[Dataset entries]
◇ ◇ ◇ ◇ ◇ ◇ ◇
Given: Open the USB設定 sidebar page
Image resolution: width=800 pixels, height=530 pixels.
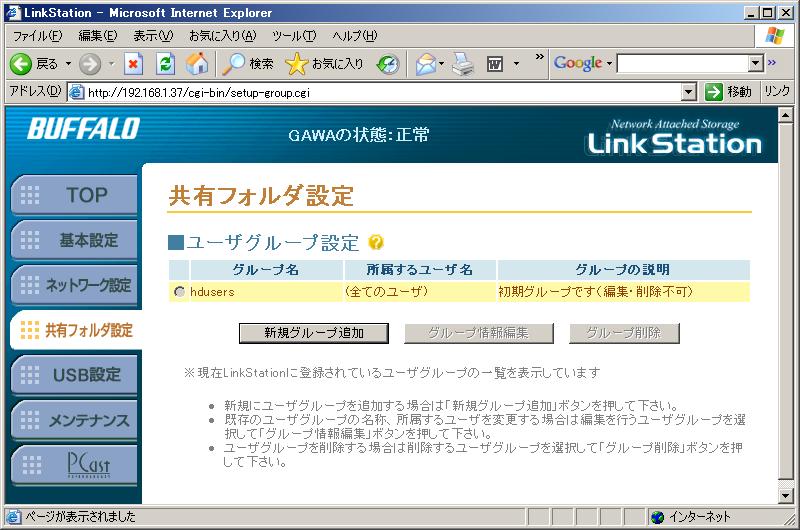Looking at the screenshot, I should (74, 374).
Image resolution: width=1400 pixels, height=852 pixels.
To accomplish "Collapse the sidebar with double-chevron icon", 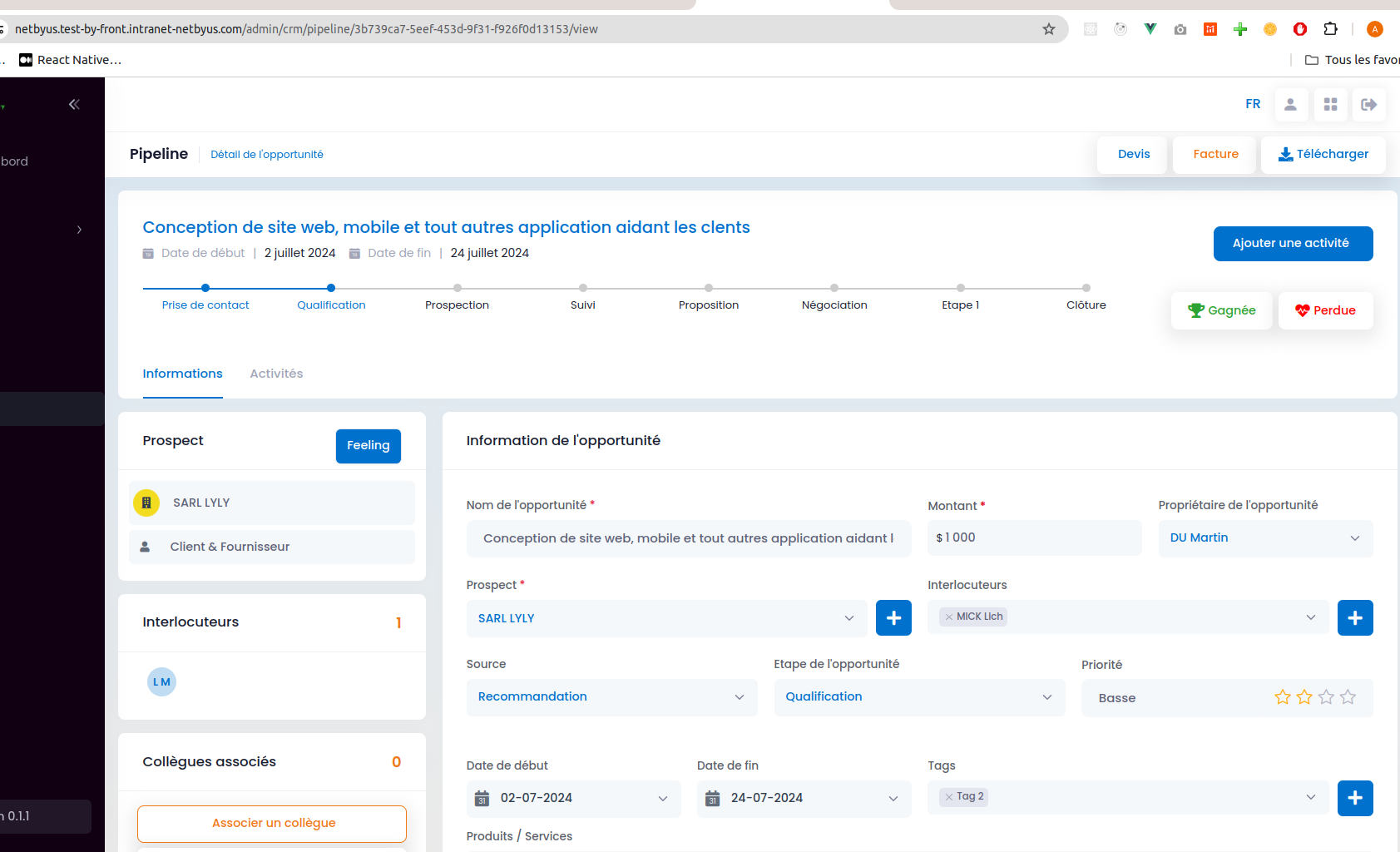I will coord(74,104).
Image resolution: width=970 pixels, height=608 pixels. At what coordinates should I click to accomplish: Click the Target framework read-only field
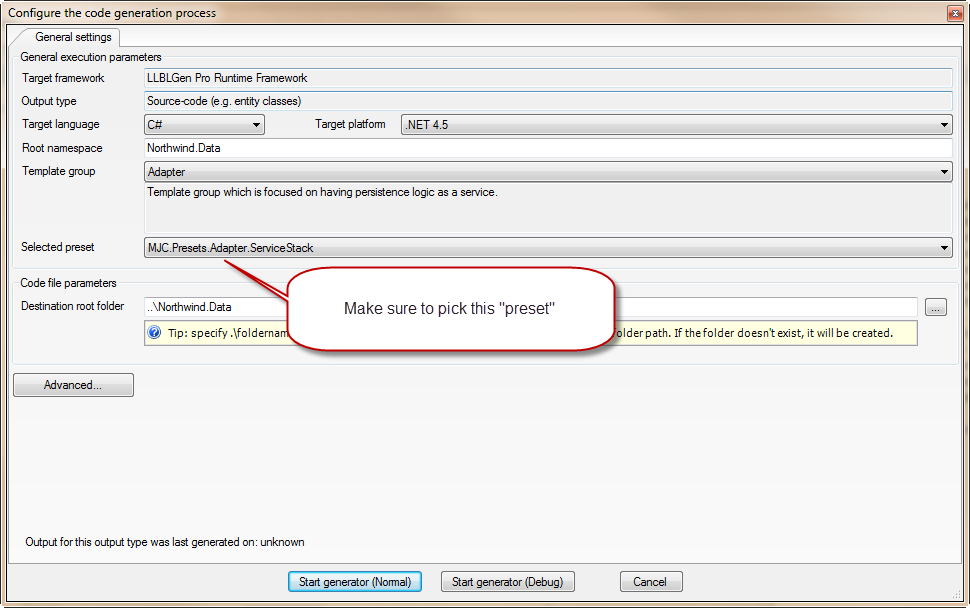click(x=547, y=78)
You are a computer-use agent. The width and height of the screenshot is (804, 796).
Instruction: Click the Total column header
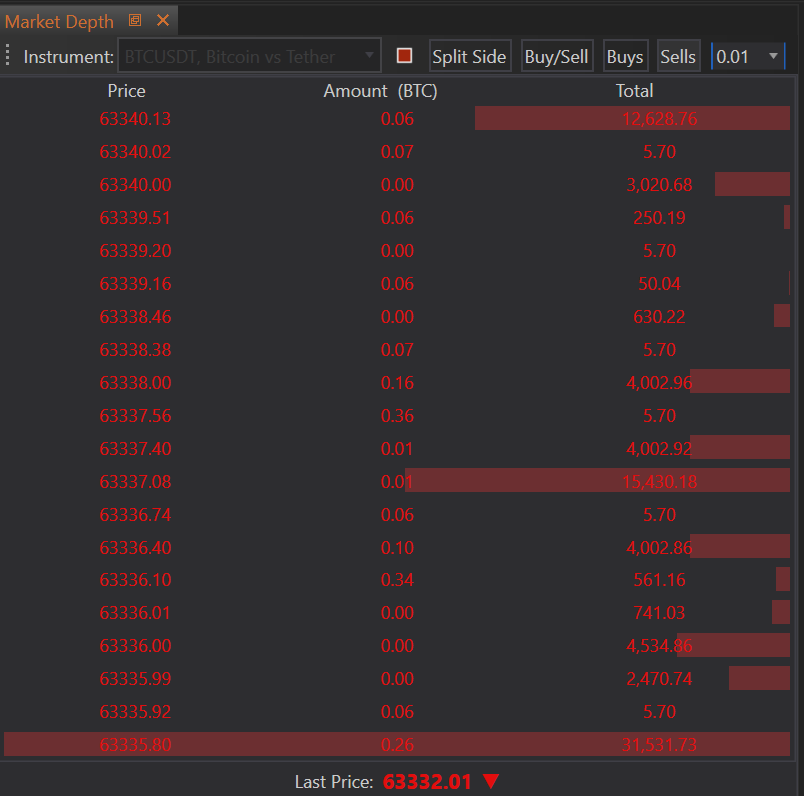click(634, 91)
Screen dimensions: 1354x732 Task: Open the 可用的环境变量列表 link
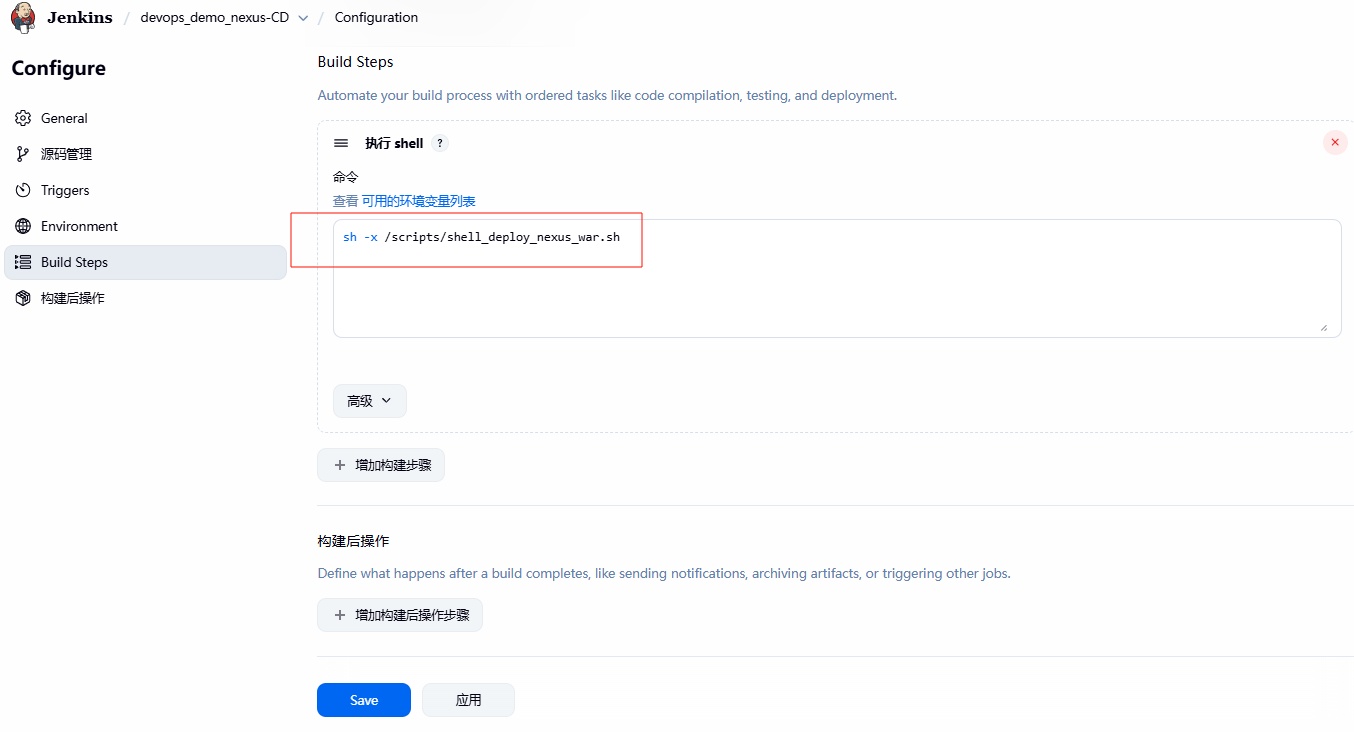[418, 201]
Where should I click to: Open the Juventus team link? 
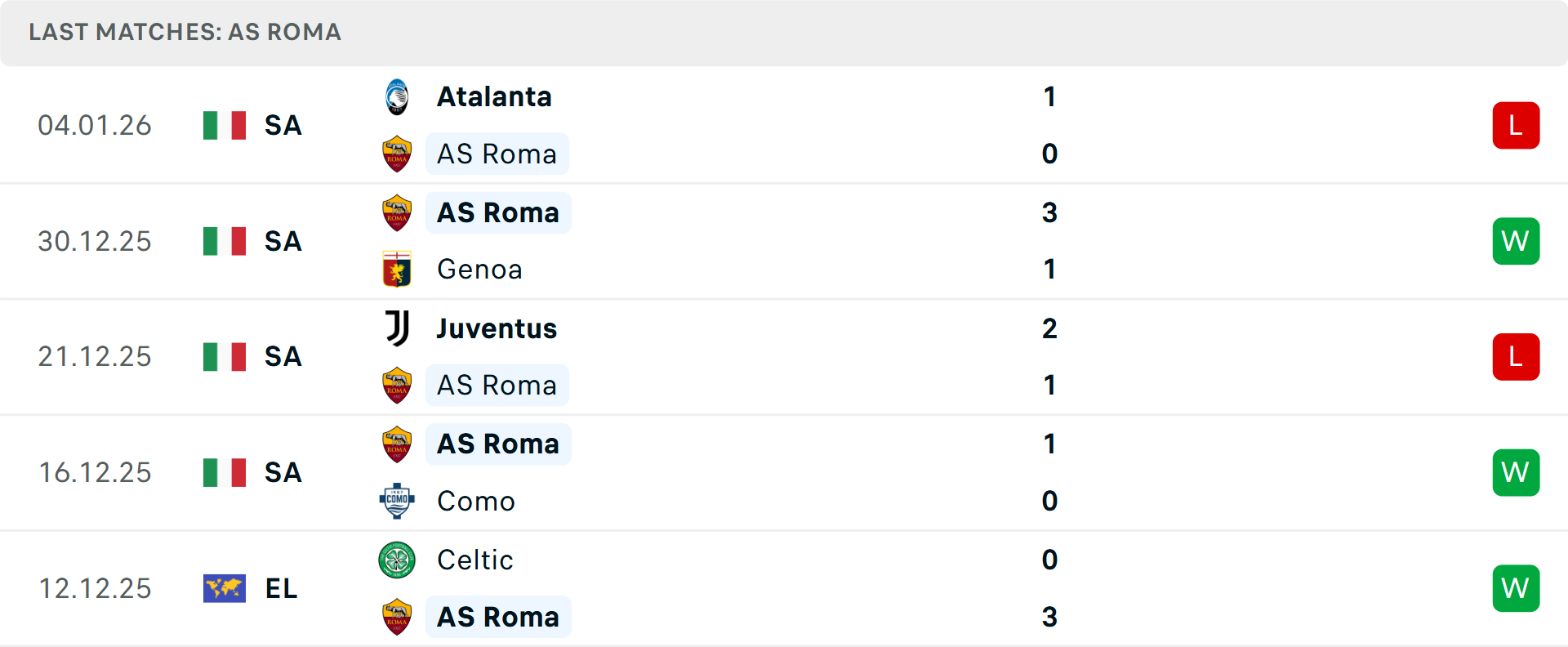(x=497, y=328)
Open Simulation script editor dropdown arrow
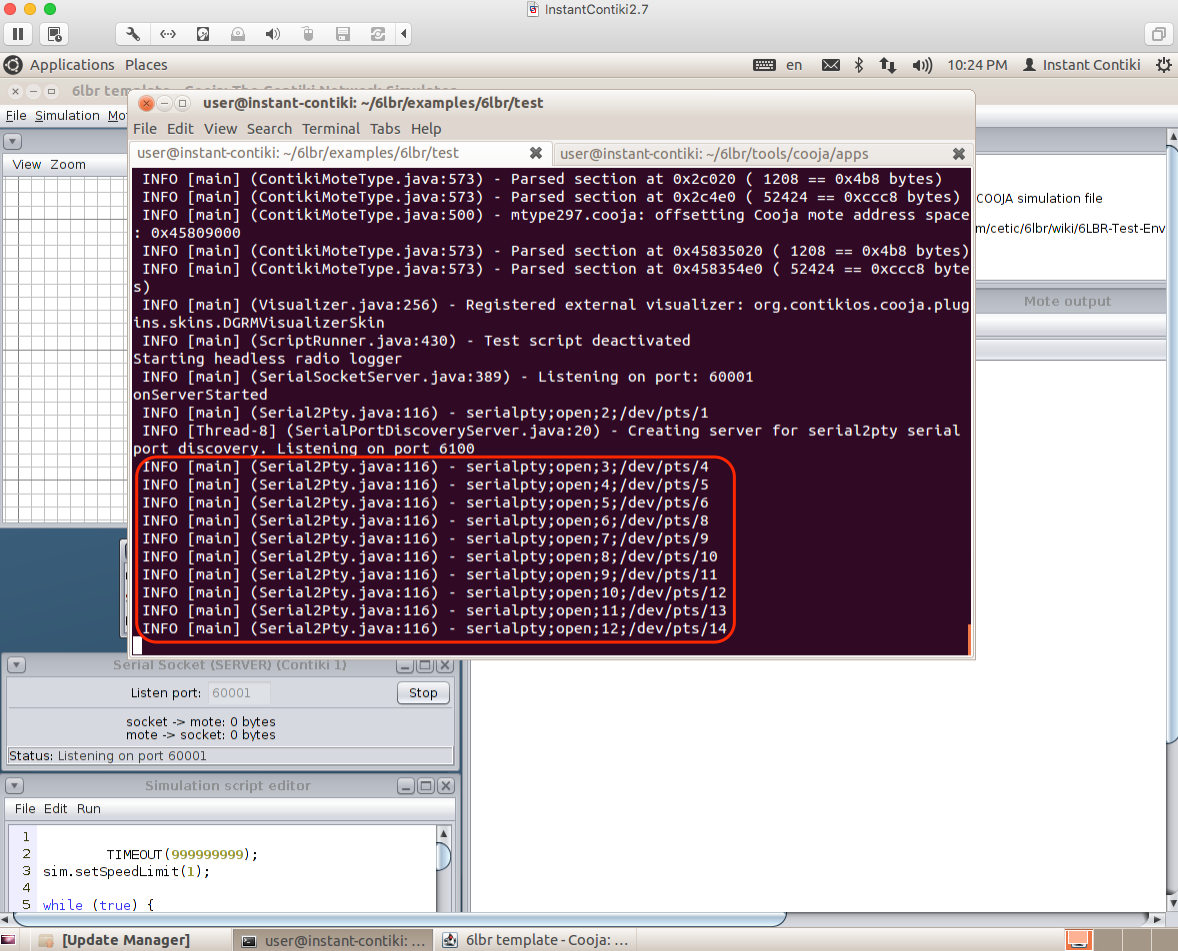 [13, 786]
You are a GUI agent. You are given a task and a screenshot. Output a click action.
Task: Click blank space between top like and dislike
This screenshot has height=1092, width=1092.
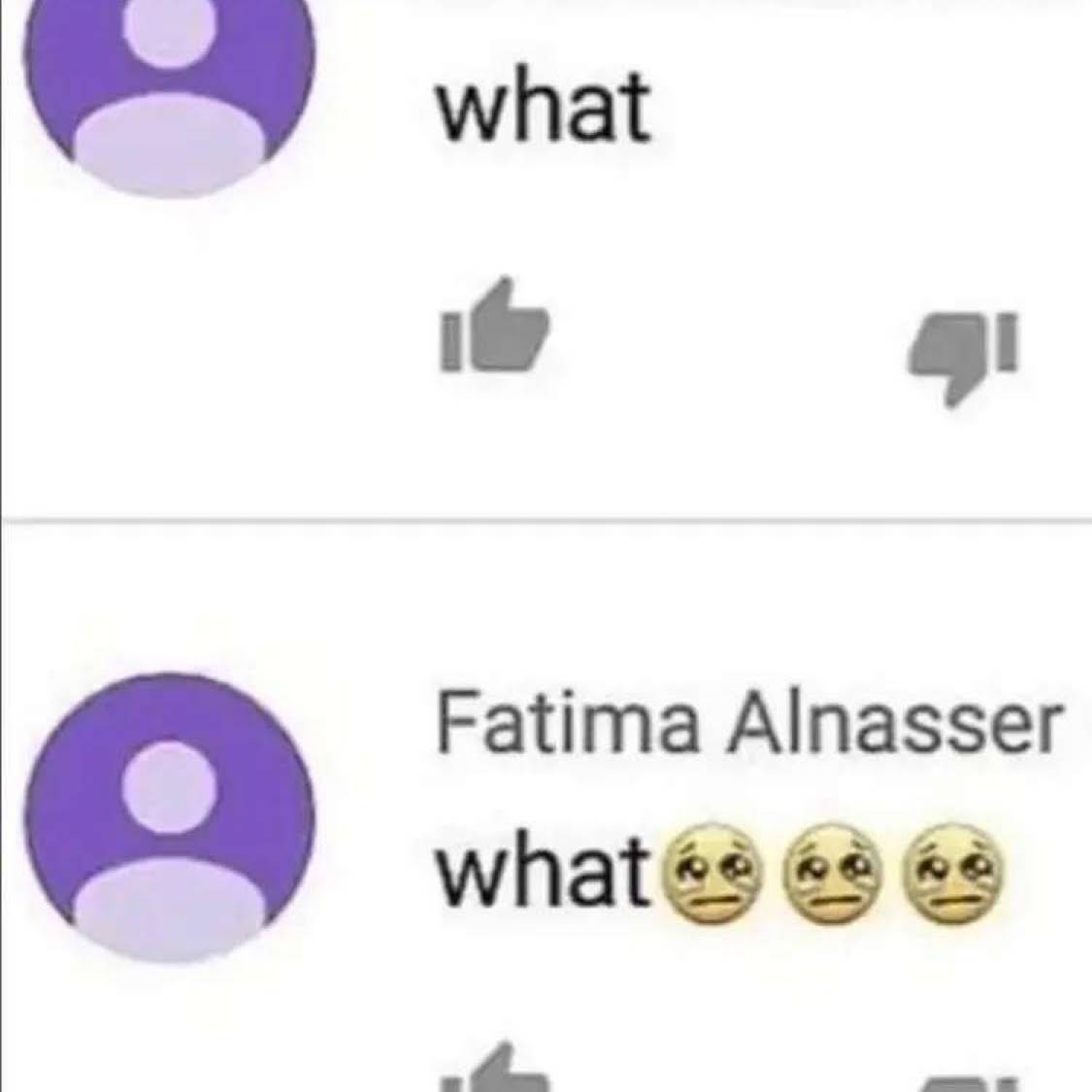[728, 342]

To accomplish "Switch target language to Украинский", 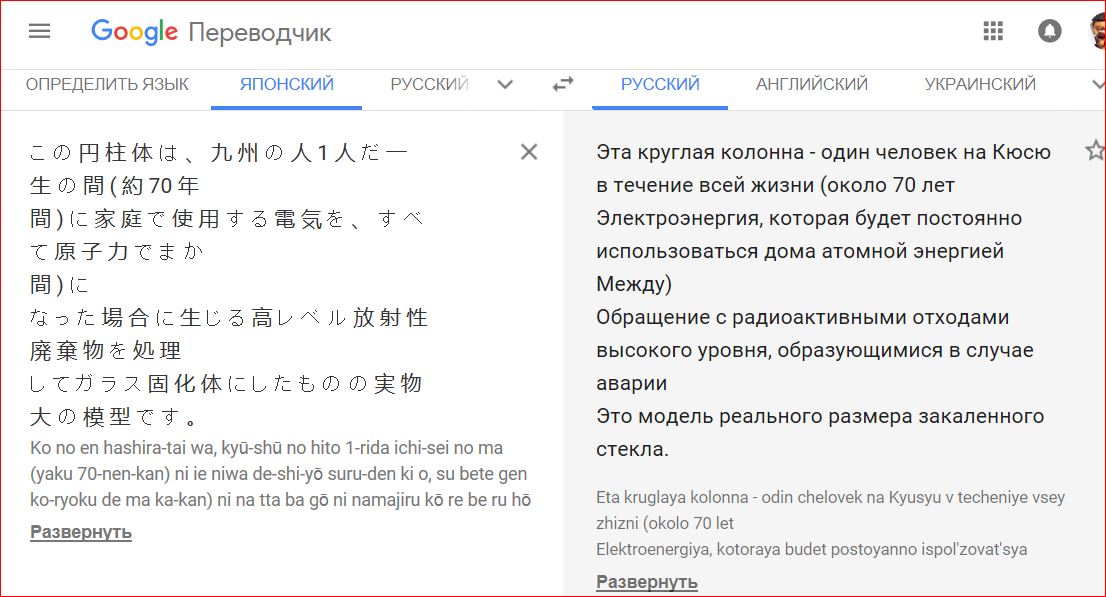I will tap(980, 85).
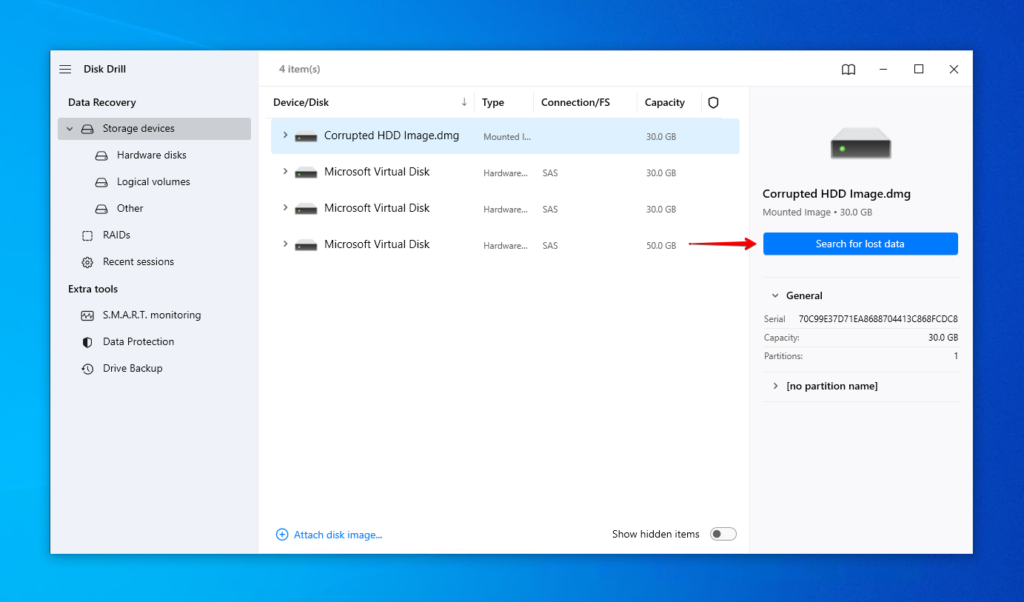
◇ ◇ ◇ ◇ ◇ ◇ ◇
Reply with one number only: the count of lines in the entries that contain "agent".

◆ RESPONSE
2